• [ACTIVITY]: Reproduce word for word the portion of the PNS Shamsheer text between "In 2015, Shamsheer" and "civil war ensued.", inclusive.

• [PASSAGE PROVIDED]:

● ● ● ● ● ● ●

PNS Shamsheer (FFG-252) is the second F-22P Zulfiquar-class guided missile frigate currently in active service with the Pakistan Navy since her commissioning in 2009.

Operational history

Shamsheers steel cutting was held at the Hudong–Zhonghua Shipbuilding in Shanghai, China on 13 July 2007– the official date of her keel laying. She was officially launched on 31 October 2008, completing a number of sea trials in China. On 19 December 2009, she was commissioned in the Pakistan Navy in China, with Adm. Numan Bashir, then-Chief of Naval Staff (CNS), sponsoring and overseeing the commissioning of the ship from China.

She is the namesake of Shamsheer, which means Sword and is a special type of sabre with a 5–15° curve from top to tip. Upon commissioning, she embarked on a long journey from Shanghai, China to Karachi, Sindh, and later paying a four-day state visit to Port of Colombo in Sri Lanka.

On 23 January 2010, Shamsheer reported to her home base, Naval Base Karachi. Upon her arrival at the Naval Base, a celebrating reception was held at the deck of the Shamsheer, attended by Chinese Vice Admiral Tian Zhong and Vice-Admiral Asif Sandila, Vice Chief of Naval Staff.

In 2015, Shamsheer was deployed in the Indian Ocean where she was deployed in Yemen to participate in evacuating the foreign and Pakistani nationals from Yemen after the civil war ensued.

● ● ● ● ● ● ●

• [RECORDED DATA]:
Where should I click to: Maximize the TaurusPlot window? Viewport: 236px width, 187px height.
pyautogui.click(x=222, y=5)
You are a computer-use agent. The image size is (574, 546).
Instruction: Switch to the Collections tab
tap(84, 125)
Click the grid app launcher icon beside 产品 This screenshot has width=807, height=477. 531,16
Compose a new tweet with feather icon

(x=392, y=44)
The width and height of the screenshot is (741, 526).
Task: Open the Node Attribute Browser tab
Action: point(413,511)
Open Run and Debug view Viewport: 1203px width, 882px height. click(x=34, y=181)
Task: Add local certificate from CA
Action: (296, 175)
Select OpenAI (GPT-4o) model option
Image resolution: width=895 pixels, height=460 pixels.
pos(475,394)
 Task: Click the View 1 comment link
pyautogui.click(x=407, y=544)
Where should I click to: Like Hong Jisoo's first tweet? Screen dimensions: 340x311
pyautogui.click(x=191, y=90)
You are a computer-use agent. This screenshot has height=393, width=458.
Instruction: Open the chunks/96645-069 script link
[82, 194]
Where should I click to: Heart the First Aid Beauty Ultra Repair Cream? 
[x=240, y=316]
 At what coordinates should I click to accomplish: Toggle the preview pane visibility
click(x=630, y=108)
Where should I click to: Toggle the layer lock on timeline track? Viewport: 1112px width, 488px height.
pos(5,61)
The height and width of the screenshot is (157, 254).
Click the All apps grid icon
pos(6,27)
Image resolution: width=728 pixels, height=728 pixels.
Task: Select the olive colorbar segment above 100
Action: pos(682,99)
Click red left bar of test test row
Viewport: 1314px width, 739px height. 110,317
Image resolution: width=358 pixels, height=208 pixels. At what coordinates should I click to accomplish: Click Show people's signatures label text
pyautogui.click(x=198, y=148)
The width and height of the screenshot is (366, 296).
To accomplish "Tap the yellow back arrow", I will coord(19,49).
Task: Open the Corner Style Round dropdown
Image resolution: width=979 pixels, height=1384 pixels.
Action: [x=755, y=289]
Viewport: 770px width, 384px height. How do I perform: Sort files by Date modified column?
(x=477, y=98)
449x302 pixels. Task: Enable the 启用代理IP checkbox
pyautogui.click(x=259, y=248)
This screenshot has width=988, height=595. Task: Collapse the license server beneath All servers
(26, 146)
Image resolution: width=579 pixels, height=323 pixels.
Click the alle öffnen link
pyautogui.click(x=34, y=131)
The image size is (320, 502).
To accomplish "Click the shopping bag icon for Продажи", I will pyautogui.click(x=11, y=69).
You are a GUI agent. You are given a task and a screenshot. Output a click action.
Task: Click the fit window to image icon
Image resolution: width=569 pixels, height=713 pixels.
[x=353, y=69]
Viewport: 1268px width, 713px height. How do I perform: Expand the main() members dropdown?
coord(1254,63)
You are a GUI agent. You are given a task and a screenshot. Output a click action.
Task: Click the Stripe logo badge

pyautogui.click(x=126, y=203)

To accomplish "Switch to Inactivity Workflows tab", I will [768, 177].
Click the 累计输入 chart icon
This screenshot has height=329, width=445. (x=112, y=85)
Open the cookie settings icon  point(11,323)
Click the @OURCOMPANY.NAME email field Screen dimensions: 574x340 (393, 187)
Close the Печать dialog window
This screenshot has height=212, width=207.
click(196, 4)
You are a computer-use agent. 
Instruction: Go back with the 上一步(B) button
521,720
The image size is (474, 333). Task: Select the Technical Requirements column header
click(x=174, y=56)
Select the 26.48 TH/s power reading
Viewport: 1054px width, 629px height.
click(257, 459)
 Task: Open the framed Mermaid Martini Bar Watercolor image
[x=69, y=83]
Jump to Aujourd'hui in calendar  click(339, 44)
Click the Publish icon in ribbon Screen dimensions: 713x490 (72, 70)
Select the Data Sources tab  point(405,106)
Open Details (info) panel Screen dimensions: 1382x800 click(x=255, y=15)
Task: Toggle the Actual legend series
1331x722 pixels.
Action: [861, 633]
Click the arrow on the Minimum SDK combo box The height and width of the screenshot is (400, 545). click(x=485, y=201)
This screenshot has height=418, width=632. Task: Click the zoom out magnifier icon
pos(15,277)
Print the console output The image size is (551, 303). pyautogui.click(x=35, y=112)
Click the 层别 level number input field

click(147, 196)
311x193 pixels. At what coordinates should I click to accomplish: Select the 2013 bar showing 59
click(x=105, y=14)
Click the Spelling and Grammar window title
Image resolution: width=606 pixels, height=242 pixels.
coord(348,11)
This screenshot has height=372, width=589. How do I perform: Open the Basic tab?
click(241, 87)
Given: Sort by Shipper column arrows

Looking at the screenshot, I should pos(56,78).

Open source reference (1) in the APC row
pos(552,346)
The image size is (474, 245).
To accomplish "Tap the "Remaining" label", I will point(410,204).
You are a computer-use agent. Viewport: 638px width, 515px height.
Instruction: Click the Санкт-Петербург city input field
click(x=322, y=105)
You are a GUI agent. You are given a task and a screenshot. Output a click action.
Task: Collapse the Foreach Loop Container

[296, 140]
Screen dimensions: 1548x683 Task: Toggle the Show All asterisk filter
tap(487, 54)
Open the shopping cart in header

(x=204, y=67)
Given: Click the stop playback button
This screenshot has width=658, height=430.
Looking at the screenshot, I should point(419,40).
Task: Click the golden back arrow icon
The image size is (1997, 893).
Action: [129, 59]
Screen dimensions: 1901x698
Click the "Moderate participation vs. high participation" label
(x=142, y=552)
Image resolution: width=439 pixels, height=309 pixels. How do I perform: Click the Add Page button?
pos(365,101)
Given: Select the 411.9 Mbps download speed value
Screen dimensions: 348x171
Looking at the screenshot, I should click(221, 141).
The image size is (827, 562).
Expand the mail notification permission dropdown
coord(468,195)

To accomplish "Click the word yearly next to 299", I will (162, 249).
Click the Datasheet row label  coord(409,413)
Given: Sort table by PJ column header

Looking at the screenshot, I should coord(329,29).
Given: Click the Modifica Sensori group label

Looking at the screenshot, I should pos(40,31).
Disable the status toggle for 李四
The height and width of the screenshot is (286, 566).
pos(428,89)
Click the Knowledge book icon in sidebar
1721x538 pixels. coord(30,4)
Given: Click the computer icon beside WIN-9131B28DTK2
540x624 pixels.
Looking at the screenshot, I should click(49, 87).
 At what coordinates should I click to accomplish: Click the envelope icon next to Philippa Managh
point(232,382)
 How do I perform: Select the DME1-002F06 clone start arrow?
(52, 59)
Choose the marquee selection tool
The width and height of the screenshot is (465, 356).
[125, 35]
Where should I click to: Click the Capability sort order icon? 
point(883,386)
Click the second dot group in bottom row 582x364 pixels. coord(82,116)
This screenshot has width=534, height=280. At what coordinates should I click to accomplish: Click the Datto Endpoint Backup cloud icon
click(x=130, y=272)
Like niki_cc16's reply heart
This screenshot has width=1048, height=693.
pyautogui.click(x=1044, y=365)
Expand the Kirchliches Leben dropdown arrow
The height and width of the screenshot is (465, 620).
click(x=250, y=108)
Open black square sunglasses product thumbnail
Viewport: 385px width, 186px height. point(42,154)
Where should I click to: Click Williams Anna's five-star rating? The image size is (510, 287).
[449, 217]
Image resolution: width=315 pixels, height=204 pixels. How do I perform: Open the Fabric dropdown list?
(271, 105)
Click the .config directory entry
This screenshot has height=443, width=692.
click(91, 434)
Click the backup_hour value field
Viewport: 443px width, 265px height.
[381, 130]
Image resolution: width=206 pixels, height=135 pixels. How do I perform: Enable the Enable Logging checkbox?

● ● ● ● ● ● ●

• [RESULT OF THE EXERCISE]:
In 2015, Shamsheer was deployed in the Indian Ocean where she was deployed in Yemen to participate in evacuating the foreign and Pakistani nationals from Yemen after the civil war ensued.